Слёзы текли по лицу, а я грызла себя, чувствовала, как зубы впиваются в плоть, как кровь течёт на язык – чтобы помнить, что ещё чувствую хоть что‑то, что не исчезла полностью.
Жажда начала выжигать меня изнутри. Превратилась из дискомфорта в пытку. Горло саднило всё сильнее, каждый вдох был мучением. Я всё время сглатывала – рефлекс, который ничем не помогал: сухой, болезненный спазм, который только усиливал страдание.
Я пыталась вспомнить вкус воды – настоящий, холодный. Из колодца в Галене, где вода была такой чистой, что можно было разглядеть дно. Лёд, который мы когда‑то собирали с крыши во время зимних бурь, хрустящий и сверкающий на солнце.
Вспомнила, как однажды Остин нарочно швырнул в меня снежок, а я, смеясь, поймала его и сжала в ладонях, позволяя ему растаять и стекать между пальцев. И даже это казалось теперь чем‑то невозможным, невообразимо роскошным.
Я продала бы душу за кусочек льда. За каплю воды. За возможность почувствовать прохладу на языке хоть на мгновение.
Когда‑то давно мы с Остином смеялись над историей о том, как Итан пил воду из лужи. Мы считали это отчаянием, до которого никогда не опустимся. Сейчас я думала: если бы в углу появилась лужа, я бы кинулась к ней на коленях – без раздумий и без стыда. Пила бы, не думая о грязи. Лизала бы пол и плакала от счастья.
Пока… пока я всё ещё могла мечтать об этом. Пока мой язык ещё шевелился. Пока мысли – пусть спутанные, голодные, отчаянные – не исчезли совсем.
Я боялась момента, когда перестану мечтать. Когда перестану хотеть.
Когда эта пустота станет нормой.
Когда я стану частью её.
В какой‑то момент я заметила, что больше не различаю боль.
Она ушла.
И это было страшнее всего.
***
Я перестала шевелиться.
Даже глаза не моргали – зачем, если ничего не меняется? Я лежала на холодном полу, сжавшись в комок, и больше не ощущала границ между телом и бетоном. Казалось, что я вросла в него. Что теперь я тоже часть этого пространства – молчащая, бесполезная, заброшенная.
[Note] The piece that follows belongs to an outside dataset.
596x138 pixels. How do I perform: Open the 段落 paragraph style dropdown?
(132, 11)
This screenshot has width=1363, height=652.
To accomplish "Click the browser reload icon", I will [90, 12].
Мысли уже не рвались. Не царапались. Они просто шевелились где-то на дне – вяло, медленно, почти неразличимо. Внутри всё стихло. Осталась только тупая, глухая пустота, в которую можно было бесконечно проваливаться. И я проваливалась. Всё глубже. Туда, откуда нет возврата.
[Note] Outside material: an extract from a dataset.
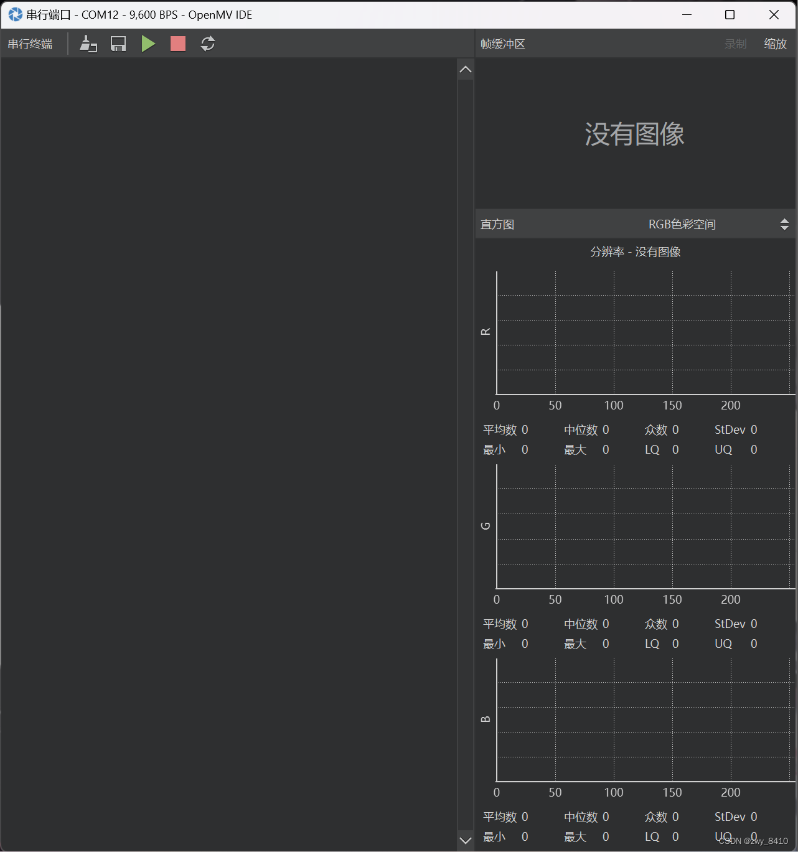Click the terminal scrollbar up arrow
The width and height of the screenshot is (798, 852).
tap(465, 69)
Но внезапно включённый свет ударил в лицо, как пощёчина.
Я зашипела, закрыв глаза ладонью – рефлекторно, отчаянно, пытаясь защититься. Он не был ярким, а лишь тусклым и немного мерцающим: умирающая лампочка, которая едва держалась. Но для меня, живущей в чернильной тьме, это было как взрыв, как удар молнии. Свет резал глаза, прожигал веки, выжигал изнутри остатки той, что привыкла к мраку.
Боль была острой, невыносимой. Я зажмурилась сильнее, чувствуя, как слёзы выступают из‑под век.
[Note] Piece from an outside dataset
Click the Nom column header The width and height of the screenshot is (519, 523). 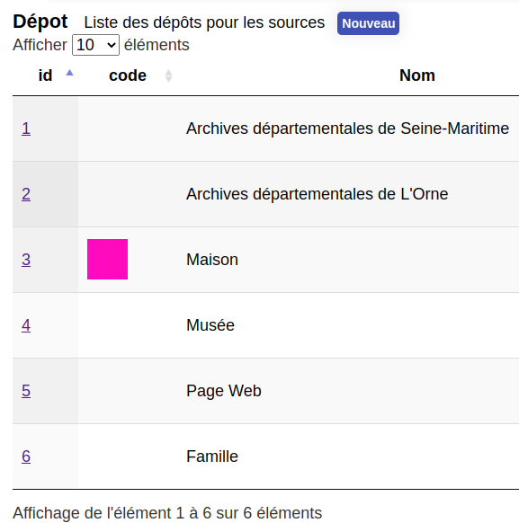tap(417, 75)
Я не сразу поняла, что произошло. Сердце громко застучало в панике, сбиваясь с ритма. Это иллюзия? Галлюцинация? Мой разум окончательно сломался и теперь подсовывает мне картинки, которых нет?
Но свет был настоящим.
Медленно, с трудом я приоткрыла глаза: щель, потом шире. Моргнула. Ещё раз. Зрение плыло, расплывалось, но постепенно начало фокусироваться.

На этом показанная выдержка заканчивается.